Et lui en fut fort énervé. Jamais je n’ai vu une si grande colère quand ils passèrent dans « son » ciel. Il écumait et grinçait des dents. Il les enviait tout en les méprisant. Il leur cria :

« C’est mon monde. Allez-vous en. »

Et eux disparurent à l’horizon, tout à fait en paix et respectant la solitude de cet étrange ermite, créature insolite et aimée de Dieu, ayant entièrement sa place dans l’univers si divers du Créateur enfantin qui jouait avec eux.

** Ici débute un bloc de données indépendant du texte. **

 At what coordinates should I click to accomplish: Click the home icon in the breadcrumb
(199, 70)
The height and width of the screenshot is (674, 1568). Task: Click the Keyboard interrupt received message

Mais cette expérience horrible marqua tellement Jacobus qu’il ne se sentit plus en sécurité dans sa vallée ombreuse. Je le vis changer de villégiature et chercher, tel un gros bourdon, une demeure plus tranquille. Il ne voulait plus avoir vue sur aucun coin de ciel. Il finit par repérer une grosse étoile située exactement au centre de sa galaxie personnelle et s’installa dans son cœur. Il faut savoir que le corps des hommes est totalement différent et incorruptible. Et c’est ainsi que mon Jacobus Narcicius devint le prince incontesté de son monde, son siège royal étant le centre noir et brûlant de sa galaxie tournoyante. C’est ce que l’Apocalypse appelle l’étang de feu (Apocalypse 19, 20). C’est une sorte de trou noir où les damnés se sentent mieux car isolés. Il ne sortit plus de son séjour, trop effrayé de rencontrer un de ces élus du ciel dont l’humilité accompagnée de la royauté le brûlait.

Personne ne le dérangea plus. Je vis les animaux revenir s’installer. L’herbe reprit sa place dans la vallée ombreuse qu’il avait désertée. Des enfants envahirent librement son ciel, et ils ne le dérangèrent plus puisqu’il ne les voyait plus.

Pour toujours

Vous devez vous demander si j’étais triste d’un tel échec de ma mission. Ce n’est pas comme cela que nous voyons les choses depuis la Gloire. Tout avait été fait pour orienter mon Jacobus vers la vraie joie. Les souffrances et les joies pour découvrir ses limites, un prolongement de vingt années d’errance et surtout la tendresse de Jésus à l’heure de sa mort pour l’enthousiasmer vers le salut. Mais il y a bien un moment où il fallait qu’il choisisse en homme libre. Et vous comprenez, pour qu’il se soit damné, il a bien fallu qu’il le veuille vraiment. Alors, en fin de compte chacun au ciel respecte son choix et se réjouit même de sa liberté finale.

On sait que la porte de Dieu est toujours ouverte. Mais son choix est si libre, si lucide ! Il a tout vu, tout pesé si bien que, dans mille milliards d’années, sa détermination à refuser l’amour et le pardon sera intacte.